**What is required**
Every record below should be transcribed exactly. Omit the images.

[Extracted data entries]
===============

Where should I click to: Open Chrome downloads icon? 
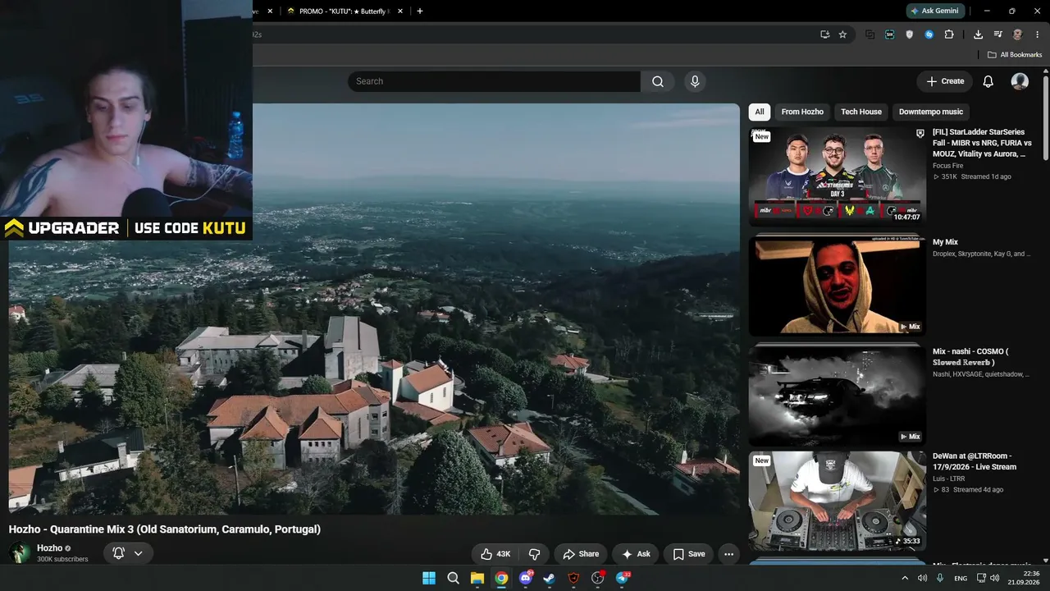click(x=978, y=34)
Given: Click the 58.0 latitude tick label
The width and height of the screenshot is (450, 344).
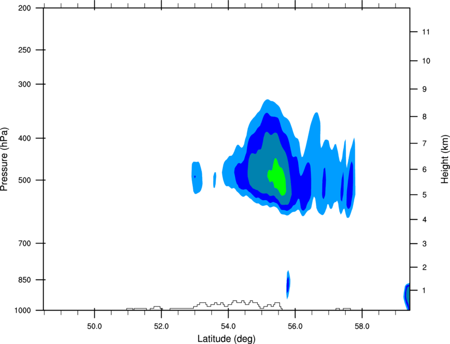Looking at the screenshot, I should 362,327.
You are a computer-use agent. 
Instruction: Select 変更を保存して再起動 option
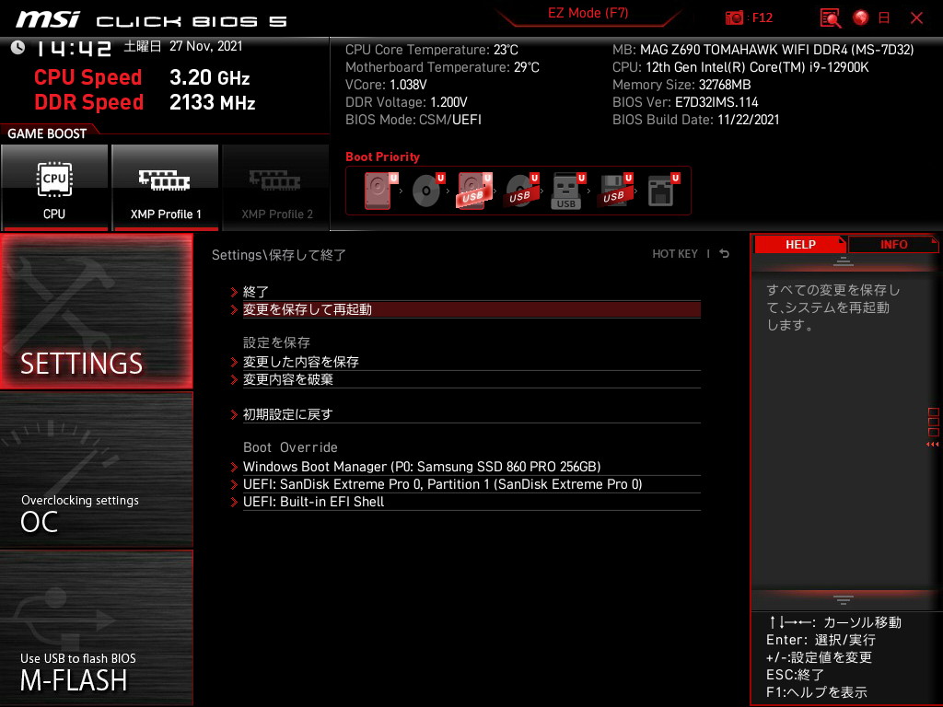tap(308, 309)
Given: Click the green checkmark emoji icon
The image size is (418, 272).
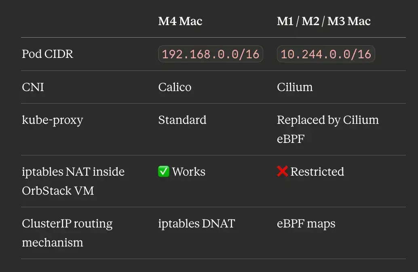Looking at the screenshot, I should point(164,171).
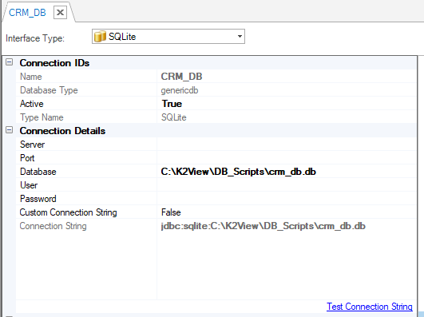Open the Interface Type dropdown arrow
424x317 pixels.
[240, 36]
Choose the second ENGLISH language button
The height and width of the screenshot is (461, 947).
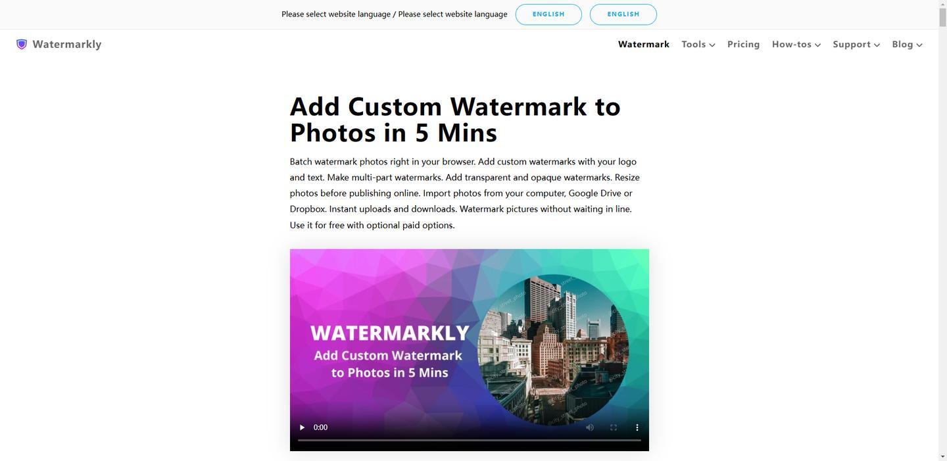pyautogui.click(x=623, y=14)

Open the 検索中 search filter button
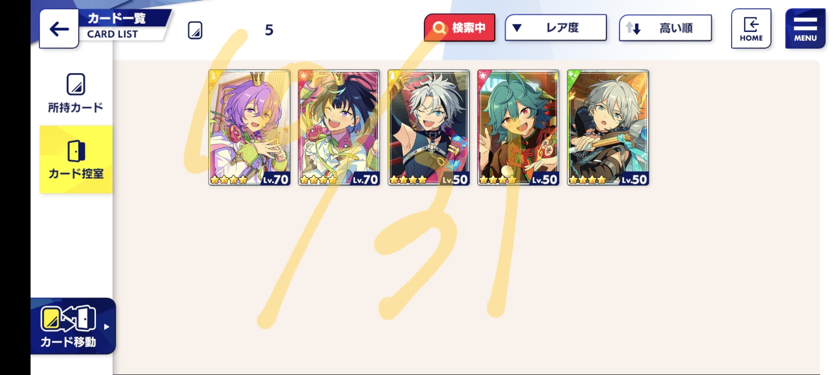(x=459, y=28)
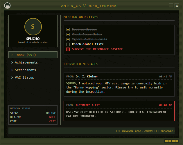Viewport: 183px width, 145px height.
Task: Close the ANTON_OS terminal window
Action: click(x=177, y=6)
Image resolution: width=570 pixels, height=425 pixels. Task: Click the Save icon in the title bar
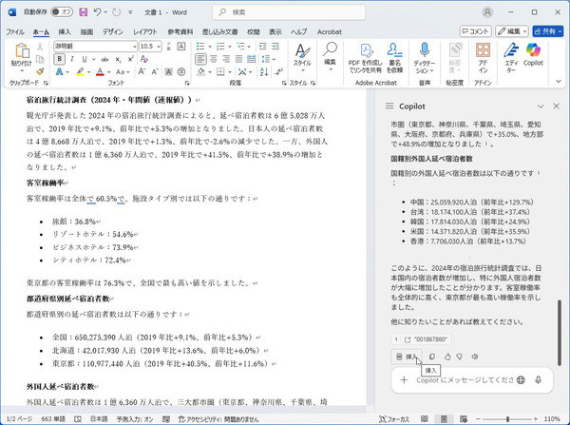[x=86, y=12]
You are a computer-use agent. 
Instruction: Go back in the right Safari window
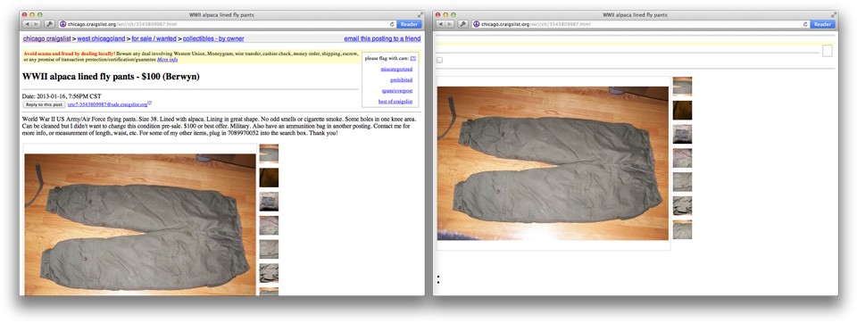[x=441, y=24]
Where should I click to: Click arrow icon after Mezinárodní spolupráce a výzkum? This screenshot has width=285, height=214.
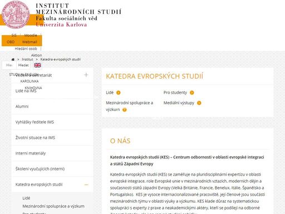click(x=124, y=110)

===============

**Answer below**
Where should I click to: Open Chrome downloads icon? 
click(x=978, y=34)
Given: Click the 58.0 latitude tick label
The width and height of the screenshot is (450, 344).
Looking at the screenshot, I should 362,327.
You are a computer-use agent. 
Instruction: Select 変更を保存して再起動 option
tap(308, 309)
Given: Click the green checkmark emoji icon
The image size is (418, 272).
Looking at the screenshot, I should point(164,171).
Open the Interface Type dropdown arrow
424x317 pixels.
[240, 36]
Choose the second ENGLISH language button
The height and width of the screenshot is (461, 947).
pyautogui.click(x=623, y=14)

Open the 検索中 search filter button
(x=459, y=28)
Viewport: 183px width, 145px height.
Task: Close the ANTON_OS terminal window
Action: click(x=177, y=6)
Image resolution: width=570 pixels, height=425 pixels. Task: Click the Save icon in the title bar
[x=86, y=12]
You are a computer-use agent. 
Instruction: Go back in the right Safari window
[x=441, y=24]
Where should I click to: Click arrow icon after Mezinárodní spolupráce a výzkum? This screenshot has width=285, height=214.
click(x=124, y=110)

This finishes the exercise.